# Need ground cover ideas! Mud EVERYWHERE!



## EllenCherryCharles (Jan 14, 2007)

Part of our yard is fenced in for the dogs. Because its so shady, grass does not grow well there. Before we moved in, it was covered with leaves etc. We got rid of the leaves because they were hiding all sorts of trash etc from previous renters. Now we are left with a lot of georgia clay. Which is getting EVERYWHERE whenever the dogs go out and its the least bit wet outside. What will help with this? Can we put mulch down to absorb some of the clay? Cedar chips? Any ideas?


----------



## RonE (Feb 3, 2007)

I put straw in Esther's 12'x18" kennel run and have been mostly happy with the results. A bale of straw covers and amazing amount of ground, but it has to be replaced or replenished from time-to-time.
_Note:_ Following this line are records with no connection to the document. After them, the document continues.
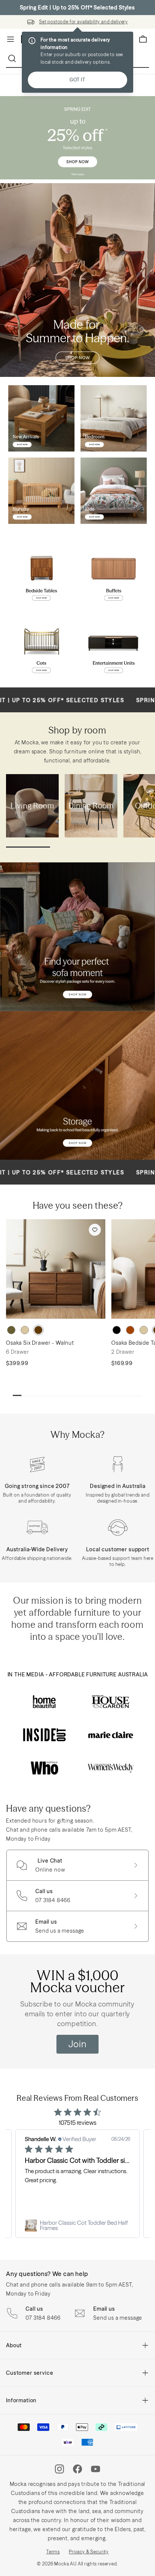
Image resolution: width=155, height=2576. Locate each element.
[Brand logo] (44, 1701)
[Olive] (11, 1330)
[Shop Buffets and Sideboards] (114, 573)
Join (77, 2044)
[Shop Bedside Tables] (41, 573)
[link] (77, 2225)
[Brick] (130, 1330)
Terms (53, 2552)
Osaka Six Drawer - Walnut (40, 1342)
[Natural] (25, 1330)
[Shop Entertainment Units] (114, 646)
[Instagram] (59, 2468)
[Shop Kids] (114, 491)
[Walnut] (38, 1330)
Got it (77, 80)
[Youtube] (95, 2468)
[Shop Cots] (41, 646)
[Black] (116, 1330)
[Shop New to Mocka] (41, 418)
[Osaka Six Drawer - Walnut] (55, 1269)
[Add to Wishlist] (95, 1230)
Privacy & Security (89, 2552)
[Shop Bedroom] (114, 418)
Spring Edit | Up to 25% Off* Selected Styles (77, 7)
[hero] (77, 137)
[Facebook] (77, 2468)
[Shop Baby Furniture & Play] (41, 491)
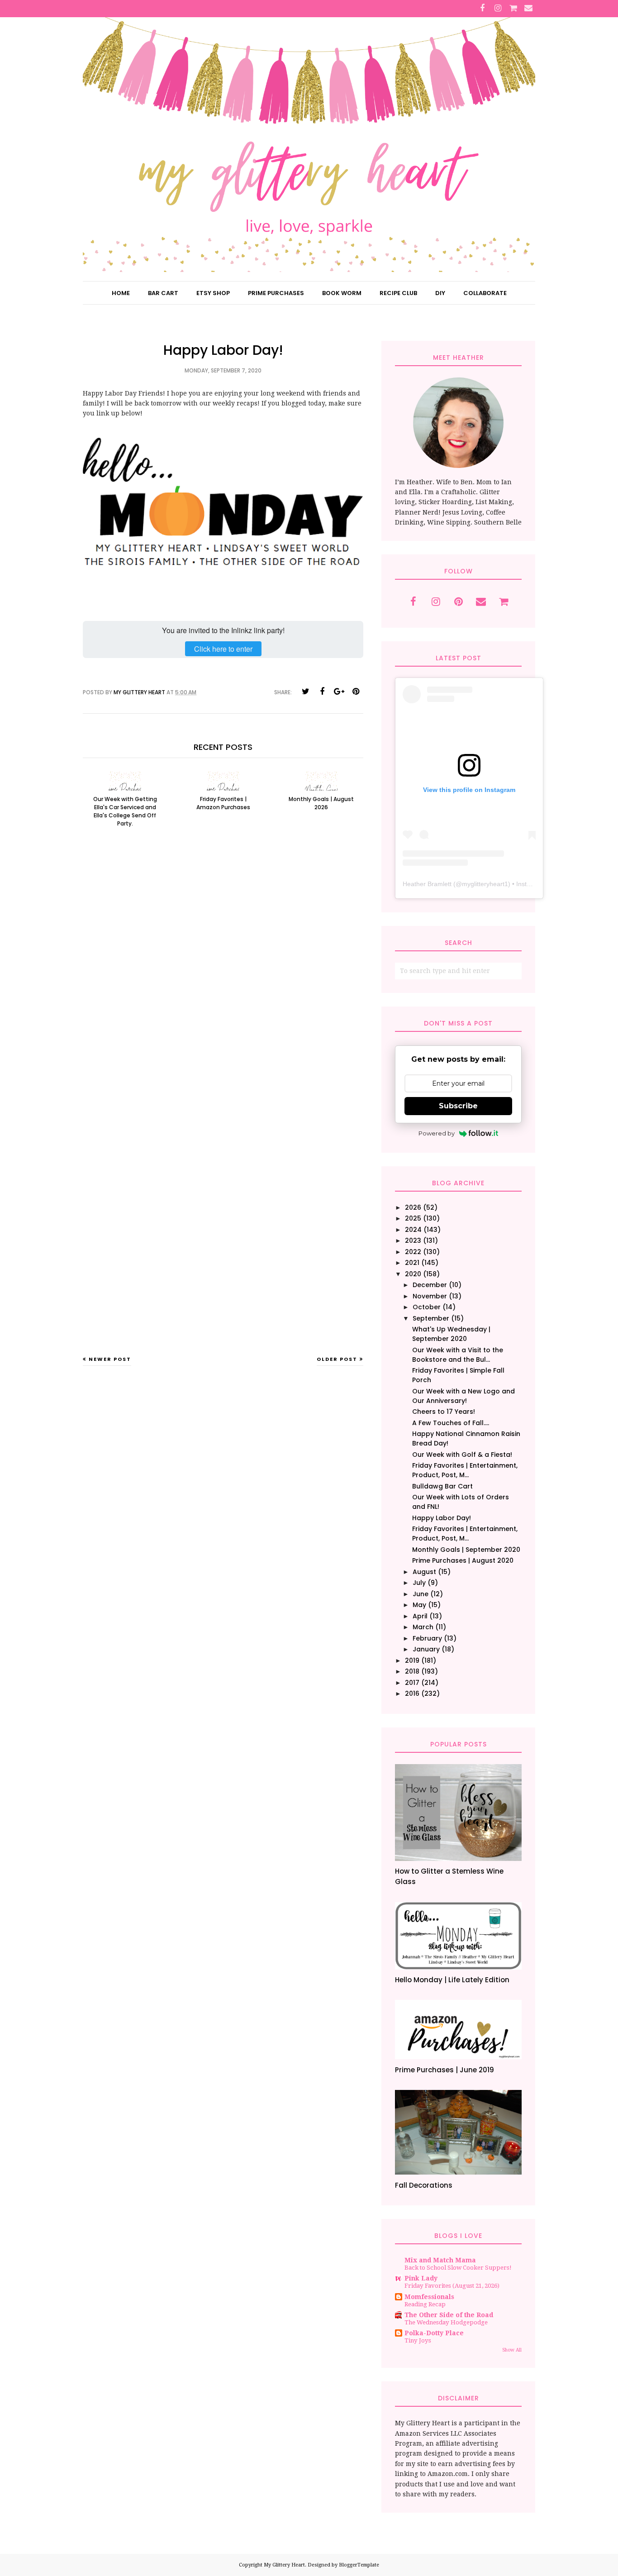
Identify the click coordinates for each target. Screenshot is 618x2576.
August (424, 1571)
One down-side is that it's always damp around her pool and I pick mushrooms nearly every morning (since I have no way of knowing if they are a toxic variety.)

The difference between straw and hay is that straw should have minimal seeds in it, so you have less problems with weeds.


----------



## BoxMeIn21 (Apr 10, 2007)

EllenCherryCharles said:


> Part of our yard is fenced in for the dogs. Because its so shady, grass does not grow well there. Before we moved in, it was covered with leaves etc. We got rid of the leaves because they were hiding all sorts of trash etc from previous renters. Now we are left with a lot of georgia clay. Which is getting EVERYWHERE whenever the dogs go out and its the least bit wet outside. What will help with this? Can we put mulch down to absorb some of the clay? Cedar chips? Any ideas?


We have the same problem.  I am at my wits end - when it's dry, my backyard and home become a dust bowl, when it's wet, I have a mud pit. I seriously hate GA clay. 




RonE said:


> I put straw in Esther's 12'x18" kennel run and have been mostly happy with the results. A bale of straw covers and amazing amount of ground, but it has to be replaced or replenished from time-to-time.
> 
> One down-side is that it's always damp around her pool and I pick mushrooms nearly every morning (since I have no way of knowing if they are a toxic variety.)
> 
> The difference between straw and hay is that straw should have minimal seeds in it, so you have less problems with weeds.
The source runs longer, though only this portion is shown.